Sheffield Hallam University can claim to be the first UK university to publish its own PlayStation Minis game.
Establishing a commercially-licenced game studio, Steel Minions, students at the university produced and released Bounceback, which won three out of four of the top awards at the regional Game Republic student showcase competition in 2012.
The three Games Software Development degrees offered at Sheffield Hallam University (BSc, MComp and MSc), are all Skillset-accredited courses aimed at technical programming roles in the games industry. There are currently less than a dozen accredited technical courses in the UK and three of them are at Sheffield Hallam.
The institute is also one of a select number of universities that are part of the PlayStation First academic partnership programme, which gives it access to industry-standard PlayStation hardware and software for teaching.
Technical courses accredited by Skillset have to demonstrate that they include appropriate levels of C++ programming, mathematics, hardware architectures and inter-disciplinary teamwork in order to gain accreditation. SHU courses focus on C++ in all years, include two years of degree-level mathematics, and teach assembly programming on various architectures, including the PlayStation 3.

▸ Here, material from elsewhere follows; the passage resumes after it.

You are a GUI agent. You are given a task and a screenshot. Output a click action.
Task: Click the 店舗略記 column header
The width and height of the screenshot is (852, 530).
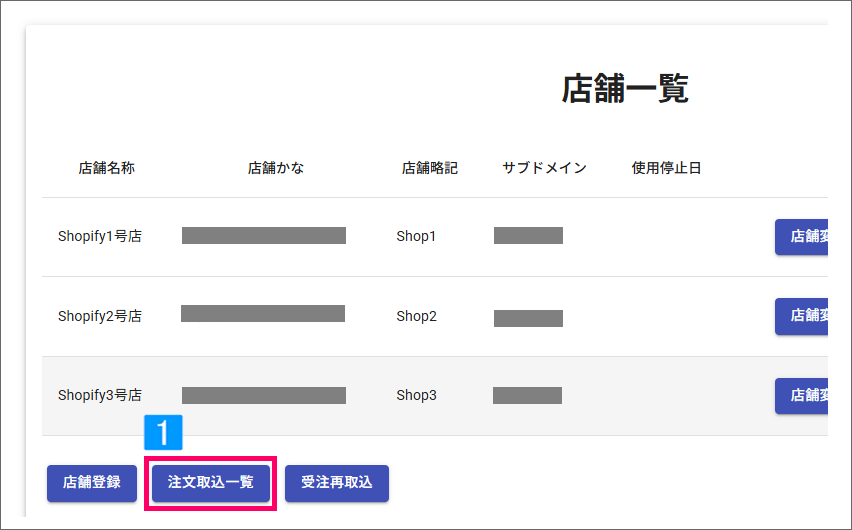[x=430, y=168]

“The course content is both technical and challenging, but the Skillset accreditation means that it has been independently assessed by professionals as having the correct balance of content to equip our graduates for employment in the games industry,” says Dr Jake Habgood, senior lecturer for software and games development.
SHU has some 37 PS3 dev kits, seven Vita dev kits and six PSP dev kits, all with access to Sony’s PhyreEngine (used to make the BAFTA award-winning Journey) and the associated SN Systems toolchains.
The course has strong links with Sumo Digital, SCEE and Sheffield indie games developers, who run regular show-and-tell sessions in a local pub. Alumni from the course have gone on to work at SN Systems, Team 17, Distinctive Developments, Team Cooper, Red Kite Games, Blast Furnace, Barcrest and Fish in a Bottle.
Habgood explains that in the future he hopes to publish more games for Sony’s platforms.
“We’ve just bought some new Vita dev kits and we’ll certainly be making good use of them next year,” he says.
“I cut my industry teeth on the original PlayStation console so I will always have a soft spot for Sony’s hardware. It was the passion for development I gained making games like Hogs of War for the PlayStation that still make me misty-eyed about the industry.”
Summing up, Habgood says SHU has “an appropriately hard course which covers the content required to gain employment as a programmer in the games industry, and we have the industry contacts to get talent noticed”.